Task to carry out - Copy the lines of the data below verbatim, starting with the line that contains "Go back with" and continuing through the end of the data, both ends included.

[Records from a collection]

---

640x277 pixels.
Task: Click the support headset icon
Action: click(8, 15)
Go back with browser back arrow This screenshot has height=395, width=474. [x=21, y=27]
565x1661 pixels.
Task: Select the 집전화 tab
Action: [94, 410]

---

Full answer -
Go back with browser back arrow This screenshot has height=395, width=474. [x=21, y=27]
565x1661 pixels.
Task: Select the 집전화 tab
Action: [94, 410]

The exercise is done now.